Write down each entry precisely as given.

[[ Excerpted records, beginning ]]

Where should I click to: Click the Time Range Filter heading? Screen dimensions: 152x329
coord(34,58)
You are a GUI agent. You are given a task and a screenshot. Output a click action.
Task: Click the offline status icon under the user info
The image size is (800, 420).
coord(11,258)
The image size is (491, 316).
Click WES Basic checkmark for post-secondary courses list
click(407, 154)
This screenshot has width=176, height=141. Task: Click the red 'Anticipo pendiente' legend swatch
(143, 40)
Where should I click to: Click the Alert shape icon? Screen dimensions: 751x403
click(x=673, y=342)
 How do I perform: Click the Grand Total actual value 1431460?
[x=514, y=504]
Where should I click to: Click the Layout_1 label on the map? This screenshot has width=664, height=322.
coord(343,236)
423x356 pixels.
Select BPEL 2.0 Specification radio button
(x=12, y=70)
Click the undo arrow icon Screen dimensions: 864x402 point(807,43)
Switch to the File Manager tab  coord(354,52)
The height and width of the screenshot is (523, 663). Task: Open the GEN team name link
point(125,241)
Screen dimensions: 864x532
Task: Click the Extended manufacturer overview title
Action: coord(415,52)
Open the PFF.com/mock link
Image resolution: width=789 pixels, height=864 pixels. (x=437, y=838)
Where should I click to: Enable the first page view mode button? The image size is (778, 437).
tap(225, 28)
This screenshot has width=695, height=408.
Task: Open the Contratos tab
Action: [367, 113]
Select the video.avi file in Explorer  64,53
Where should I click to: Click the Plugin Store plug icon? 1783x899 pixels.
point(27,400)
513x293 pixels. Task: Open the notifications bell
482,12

[[ Excerpted records, end ]]

__Task answer__.
Where should I click to: Click the Time Range Filter heading? Screen dimensions: 152x329
coord(34,58)
You are a GUI agent. You are given a task and a screenshot. Output a click action.
Task: Click the offline status icon under the user info
The image size is (800, 420).
coord(11,258)
The image size is (491, 316).
Click WES Basic checkmark for post-secondary courses list
click(407, 154)
This screenshot has width=176, height=141. Task: Click the red 'Anticipo pendiente' legend swatch
(143, 40)
Where should I click to: Click the Alert shape icon? Screen dimensions: 751x403
click(x=673, y=342)
 How do I perform: Click the Grand Total actual value 1431460?
[x=514, y=504]
Where should I click to: Click the Layout_1 label on the map? This screenshot has width=664, height=322.
coord(343,236)
423x356 pixels.
Select BPEL 2.0 Specification radio button
(x=12, y=70)
Click the undo arrow icon Screen dimensions: 864x402 point(807,43)
Switch to the File Manager tab  coord(354,52)
The height and width of the screenshot is (523, 663). Task: Open the GEN team name link
point(125,241)
Screen dimensions: 864x532
Task: Click the Extended manufacturer overview title
Action: coord(415,52)
Open the PFF.com/mock link
Image resolution: width=789 pixels, height=864 pixels. (x=437, y=838)
Where should I click to: Enable the first page view mode button? The image size is (778, 437).
tap(225, 28)
This screenshot has width=695, height=408.
Task: Open the Contratos tab
Action: [367, 113]
Select the video.avi file in Explorer  64,53
Where should I click to: Click the Plugin Store plug icon? 1783x899 pixels.
point(27,400)
513x293 pixels. Task: Open the notifications bell
482,12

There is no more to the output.